Compte tenu de l’accumulation des pressions au travail, il est clair que le « Contrat 2009 » a des conséquences sociales dramatiques pour l’ensemble du personnel. Les effets de la dégradation des conditions de travail ne se seront pas seulement fait sentir parmi le personnel de Renault et celui de la sous-traitance en France mais également sur le plan international. Les travailleurs français de Renault sont soumis au chantage de la menace de délocalisation. Aux dires du délégué Vincent Neveu de la CGT : « Quand il présente son plan, Ghosn dit que si on n’atteint pas ses objectifs c’est l’avenir de Renault qui s’annonce mal, donc l’emploi. »

Selon des sources roumaines, le groupe Renault, qui dispose de plus de 30 sites industriels de par le monde projette d’investir 100 millions d’euros pour établir dès 2007 en Dâmbovita, près de Bucarest, un centre complet de conception, développement et tests où une partie des futurs modèles seront conçus et testés par des ingénieurs roumains. Deux autres centres identiques seront construits en Corée du Sud et au Brésil.

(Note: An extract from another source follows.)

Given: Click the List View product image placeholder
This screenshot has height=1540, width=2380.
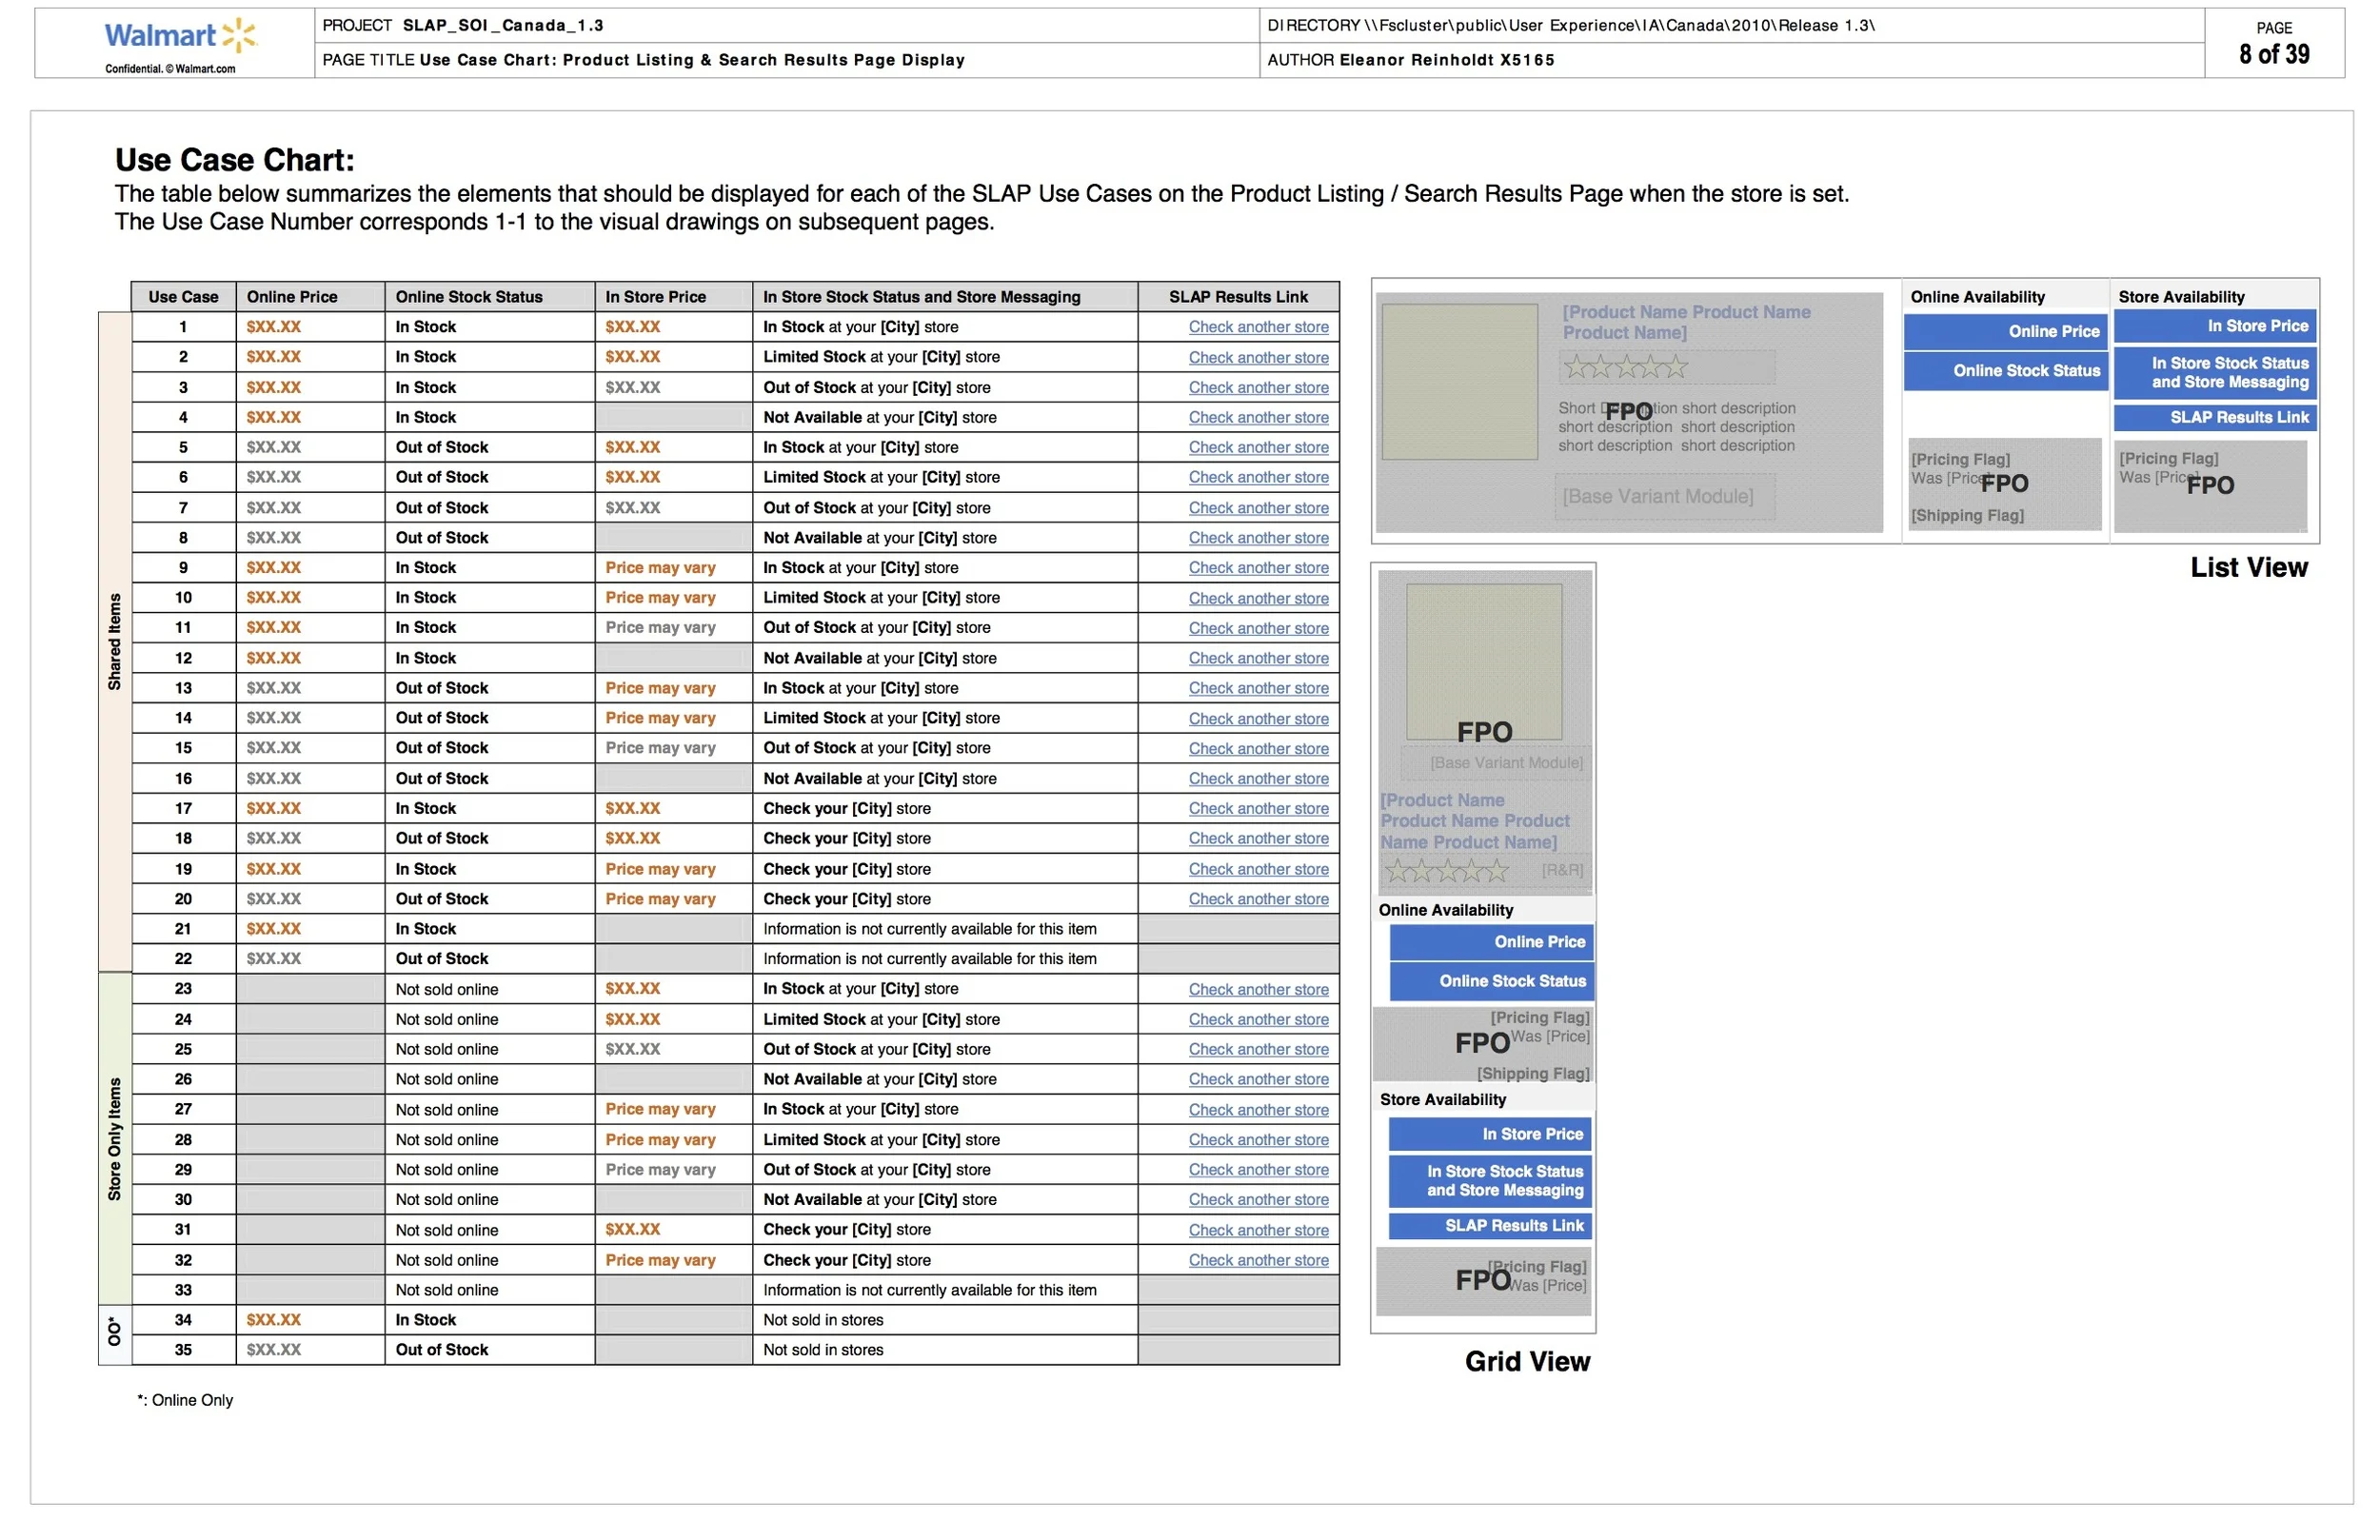Looking at the screenshot, I should (1459, 382).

Pour ce qui est des décès au Technocentre, les représentants de Renault déclarent d’un côté qu’« un suicide est toujours le résultat d’une situation personnelle complexe », autrement dit que ces décès n’ont aucune signification générale, et de l’autre que tout le monde est responsable. Antoine Lepinteur de la direction du Technocentre Renault estime que ces drames représentent « un échec collectif, pour nous, direction de l’établissement, mais aussi pour les organisations syndicales et tous les collègues ».

Les syndicats, notamment la CGT (proche du Parti communiste) et la CFDT (proche du Parti socialiste) ont en effet une grande part de responsabilité pour ces tragédies, mais pas comme l’entend Lepinteur. Les syndicats sont responsables du fait de leur vision nationaliste et de leur complicité avec la direction, ce qui leur fait accepter l’accélération des cadences et la logique de la compétition acharnée sur le marché international mondialisé.

Les bureaucraties syndicales sont actuellement engagées à limiter des dégâts. Ils revendiquent, pour sauver la face, qu’une expertise psychosociale indépendante soit faite pour « mettre en lumière les causes du mal vivre au Technocentre ». Les autres travailleurs de Renault ne sont même pas concernés par cette revendication, et il n’est même pas question d’améliorations fondamentales des conditions de travail.

La détresse de ces travailleurs, quoi qu’en disent la direction et les syndicats, est en fait la conséquence d’une guerre commerciale à laquelle se livrent les groupes internationaux sur le dos de la classe ouvrière internationale pour accaparer des parts du marché mondial.

La logique de la situation est brutale. Le Financial Times l’a ainsi résumée : « Bien qu’il ne soit pas possible d’établir un lien direct entre ces tragédies et la pression au travail, les syndicats ont inévitablement remis en question la gestion plus dure introduite par Carlos Ghosn depuis que ce réducteur des coûts a pris les commandes il y a deux ans. Il y a bien eu un changement de culture chez Renault depuis l’arrivée de M. Ghosn. Mais il y a aussi le fait que les temps ont changé et que Renault a besoin de devenir plus compétitif. » Autrement dit, les choses ne vont pas s’arranger, bien au contraire.